La Symocel a constaté qu’au regard des dispositions de la constitution et même de sa propre loi organique (Loi organique n° 13/026 du 15 octobre 2013 portant organisation et fonctionnement de la Cour Constitutionnelle), il y a forte impression que la Cour constitutionnelle a marché sur les pieds de ses dispositions exécutoires avec le fait que les juges électoraux ont manqué le rendez-vous d’être le dernier rempart pour la sauvegarde des valeurs cardinales représentant le rôle de la justice.
Plus personne n’a confiance réellement à la Cour constitutionnelle comme il en paraissait avant les dernières élections.
La SYMOCEL a invité, pour ce faire, les parties prenantes à l’édification d’une vraie justice, pour les élections, à se ressaisir pour sauver la démocratie en RDC car, cette vertu républicaine est actuellement sérieusement menacée, pour ne pas dire très compromise.

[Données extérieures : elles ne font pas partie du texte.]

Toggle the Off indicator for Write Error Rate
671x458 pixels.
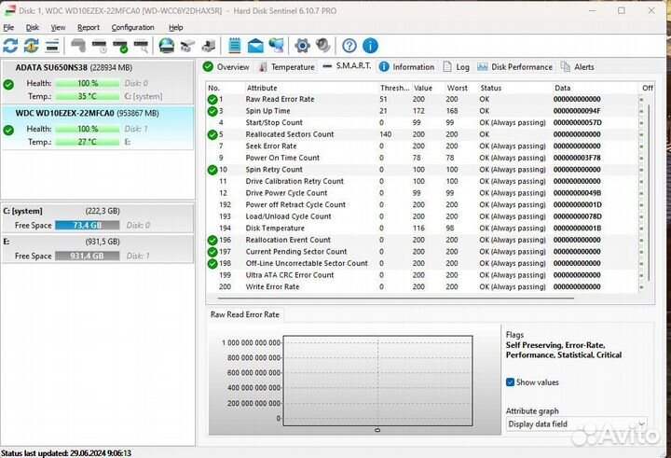point(641,287)
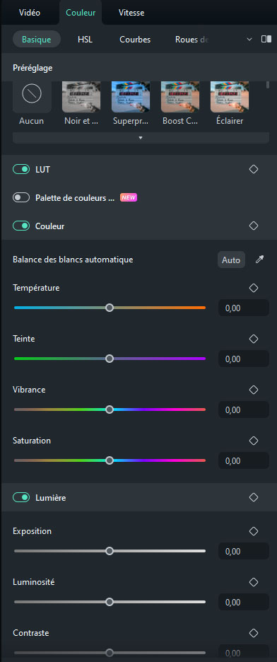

ll n’y a plus que la justice pour donner le change sinon les erreurs matérielles imputées aux arrêts de la Cour constitutionnelle risquent de créer de graves conséquences. Déjà qu’un groupe de députés nationaux proclamés définitivement élus par la Cour constitutionnelle par l’arrêt RCE1389/DN-CR du 12 mars 2024 et dont les pouvoirs ont été validés en date du 5 avril, a saisi le président de l’Assemblée nationale pour solliciter l’inexécution des arrêts en rectification d’erreurs matérielles en matière électorale rendus par la Cour constitutionnelle en date du 22 avril 2024. Il s’agit de: Samy Badibanga Ntita, Claude Nyamugabo, Freddy Tshibangu, Nazem.
Cette démarche indispose les règlements de l’article 151 alinéas 2 et 3 qui stipule que » le pouvoir législatif ne peut ni statuer sur des différends juridictionnels, ni modifier une décision de justice, ni s’opposer à son exécution. Toute loi dont l’objectif est manifestement de fournir une solution à un procès en cours est nulle et de nul effet ».
On se souvient que cette Cour était revenue sur ses propres arrêts prouvant certaines irrégularités matérielles constatées après les 134 requêtes reçues par le greffe.
Seules 19 ont été jugées recevables et fondées.
C’est cette dernière décision qui a conduit à l’invalidation des députés qui ont saisi le bureau de l’Assemblée nationale pour engager une procédure à l’origine de la confusion.